* [Yapılacak İşler]:
a - Sahte doktor yazısında "Önce Ayşe Özkiraz'ın" sözlerinden "hazırlayıp aileme gösterdim." sözlerine kadar uzanan bölümün tamamını hiç değiştirmeden çıkarın.
b - Aşağıdaki ifadeler sahte doktor yazısıyla örtüşüyor mu? Her birine evet ya da hayır deyin ve kararı belirleyen sözleri yazıdan aynen alıntılayın.
(i) Ayşe Özkiraz 21 yaşındadır.
(ii) Ayşe Özkiraz liseden 2021 yılında mezun olmuştur.
(iii) Ayşe Özkiraz üniversite sınavından sonra tercih yapmıştır.
c - Sahte doktor yazısını kaldığı yerden devam ettirin.

* [Alıntı]:
-------

CÜNEYT ALKIŞ / SAYFA16

Türkiye, son günlerde film gibi bir hikayeye tanıklık ediyor. Olayın üstü mü kapatılıyor, yeteri kadar ilgi mi görmedi, ya da olayı magazinleştirmeyi mi seviyoruz bilemiyorum ama bence çok ciddi bir durum var ortada. Hem tüm bu yalanları söyleyen ve herkesi kandıran Ayşe Özkiraz adına, hem de tüm bu yalanları hiç sorgulamayan ailesi ve hastanedekiler adına. Herhalde yalanlar büyük olunca inanması daha kolay oluyor.

Çerkezköy Devlet Hastanesi'nde kendisini "pratisyen hekim" olarak tanıtan, 21 yaşında olmasına rağmen doktor olduğuna herkesi inandırdığı, ameliyatlara girdiği, ne ailesinin ne hastane yetkililerin hiç sorgulamadığı bu olay büyük bir skandal.

Gözaltına alınan Ayşe Özkiraz’ın ifadesinde söylediği yalanlar dudak uçuklatırken, bu yalanlara kanan, sorgulamayan ailesinin, doktorların, hemşirelerin çevresindeki insanların tavrı da pes dedirtti.  

Önce Ayşe Özkiraz'ın ifadesine bir göz atalım. Biraz uzun ama okumanızı rica ediyorum. Zaten okumaya başladıkça meraktan bitireceksiniz. Aksiyon dolu entrika dolu bir dizi film, bir kitap gibi.

Ayşe Özkiraz'ın ifadesi şöyle:

"Ortaokulu Çerkezköy 75’inci Yıl Ortaokulu’nda okudum. Liseyi Veliköy Meslek Lisesi’nde okudum ve 2021 yılında mezun oldum. Ben lisede öğrenciyken ailem tıp fakültesinde okumamı istiyordu. Bana güvenip yüksek puan alacağımı düşünüyorlardı. Liseden mezun olurken üniversite sınavına girdim. Ancak başarısız olduğum için tercih yapmadım. Ailemin güvenliğini sarsmamak için evde sorun olmasın diye anneme, üvey babama ve üvey kardeşlerime Çapa Tıp Fakültesini kazandığımı söyledim. Ailem sınav sonuç belgesini görmek istediğinde de gerçek sınav sonuç belgem üzerinde telefonda oynama yaparak sahte bir sınav sonuç belgesi hazırlayıp aileme gösterdim.

-------

* [Öğe bulma kayıtları]:
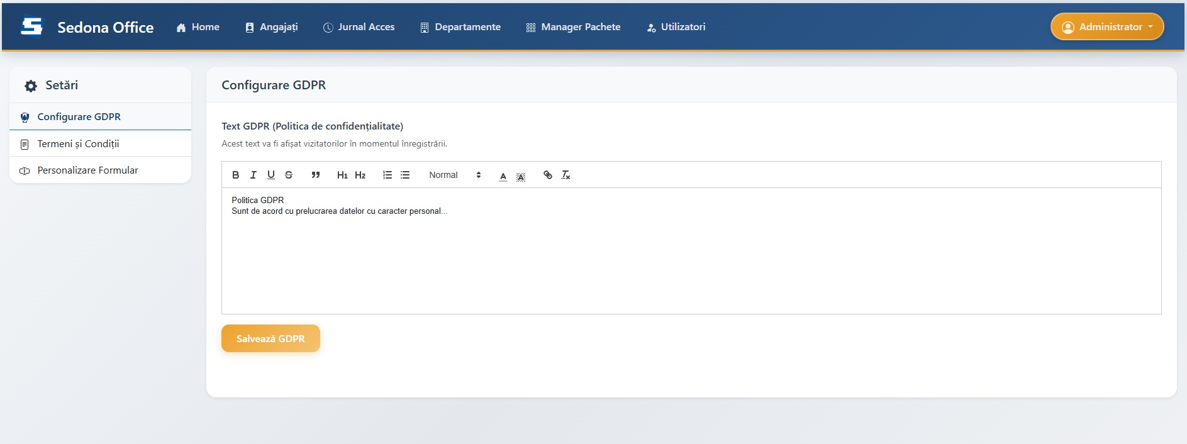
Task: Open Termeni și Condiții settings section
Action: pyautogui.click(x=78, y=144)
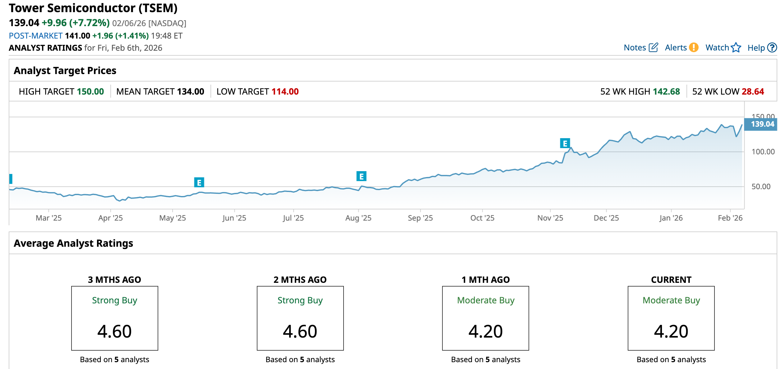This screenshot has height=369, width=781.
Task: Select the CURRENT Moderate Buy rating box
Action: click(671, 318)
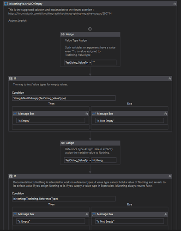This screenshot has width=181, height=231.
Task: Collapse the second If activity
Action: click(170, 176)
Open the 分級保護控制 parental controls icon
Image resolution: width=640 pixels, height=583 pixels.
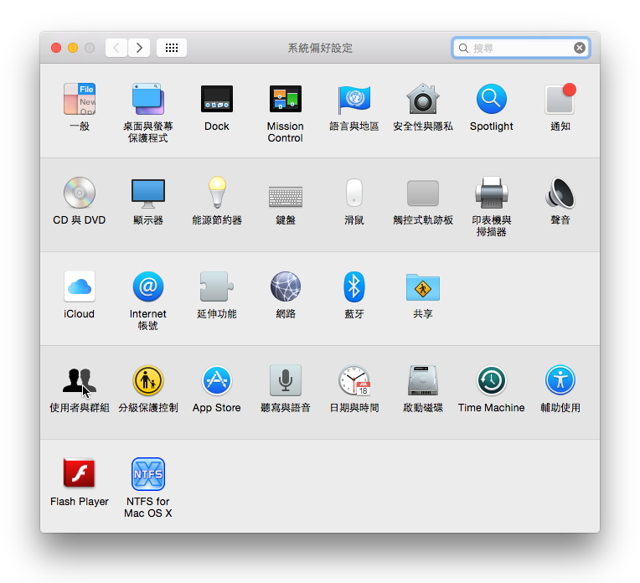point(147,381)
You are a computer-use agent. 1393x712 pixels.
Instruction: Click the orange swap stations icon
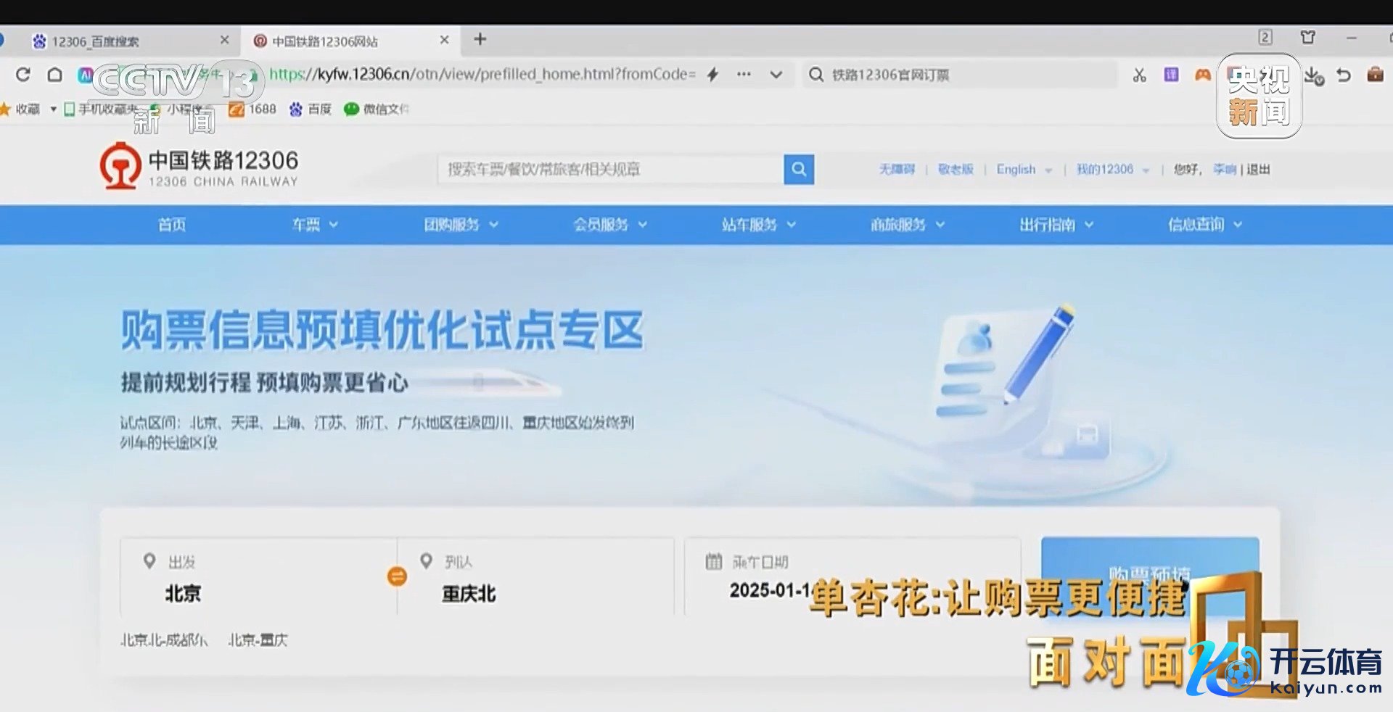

-------

* [Görev Yanıtları]:
a -
Önce Ayşe Özkiraz'ın ifadesine bir göz atalım. Biraz uzun ama okumanızı rica ediyorum. Zaten okumaya başladıkça meraktan bitireceksiniz. Aksiyon dolu entrika dolu bir dizi film, bir kitap gibi.

Ayşe Özkiraz'ın ifadesi şöyle:

"Ortaokulu Çerkezköy 75’inci Yıl Ortaokulu’nda okudum. Liseyi Veliköy Meslek Lisesi’nde okudum ve 2021 yılında mezun oldum. Ben lisede öğrenciyken ailem tıp fakültesinde okumamı istiyordu. Bana güvenip yüksek puan alacağımı düşünüyorlardı. Liseden mezun olurken üniversite sınavına girdim. Ancak başarısız olduğum için tercih yapmadım. Ailemin güvenliğini sarsmamak için evde sorun olmasın diye anneme, üvey babama ve üvey kardeşlerime Çapa Tıp Fakültesini kazandığımı söyledim. Ailem sınav sonuç belgesini görmek istediğinde de gerçek sınav sonuç belgem üzerinde telefonda oynama yaparak sahte bir sınav sonuç belgesi hazırlayıp aileme gösterdim.

b -
(i) Evet: "21 yaşında olmasına rağmen"
(ii) Evet: "2021 yılında mezun oldum"
(iii) Hayır: "Ancak başarısız olduğum için tercih yapmadım."

c -
İstanbul'a gittim. Burada özel bir yurt buldum. Hem öğrenciler hem de çalışanlar kalıyordu. İlk başta çalışan olarak kalmayı düşündüm. Sonra vazgeçip yurt idaresinde görevli olan soy ismini bilmediğim N. isimli görevli kadına kendimi tıp fakültesi öğrencisi olarak tanıttım. Benden bir takım resmi belgeler istediler. İstenilen belgelerden sadece öğrenci belgesini daha sonra getireceğimi söyledim. Sonraki süreçte de sürekli olarak getireceğim diyerek bu kişileri oyaladım. Yurdun masrafları için de ailemle görüştüm. Ailem zaten bu fakülteyi kazandığımı düşündüğü için bana para gönderiyordu. Yurda yerleştim soy ismini bilmediğim S. ve A. isimli Cerrahpaşa Tıp Fakültesi öğrencilerle birlikte kalmaya başladım. Bu öğrencilere Çapa Tıp Fakültesi’nde öğrenci olduğumu söyledim. Bu süreçte Çapa Tıp Fakültesi’nin bahçesine ara ara gittim. Burada öğrencilerle tanıştım. Bunlardan birinin ismi Hatice idi. Diğerlerini hatırlamıyorum. Bu kişilerle hiçbir zaman samimi olmadım. Bende numaraları yoktur. Hiçbir şekilde derse girmedim.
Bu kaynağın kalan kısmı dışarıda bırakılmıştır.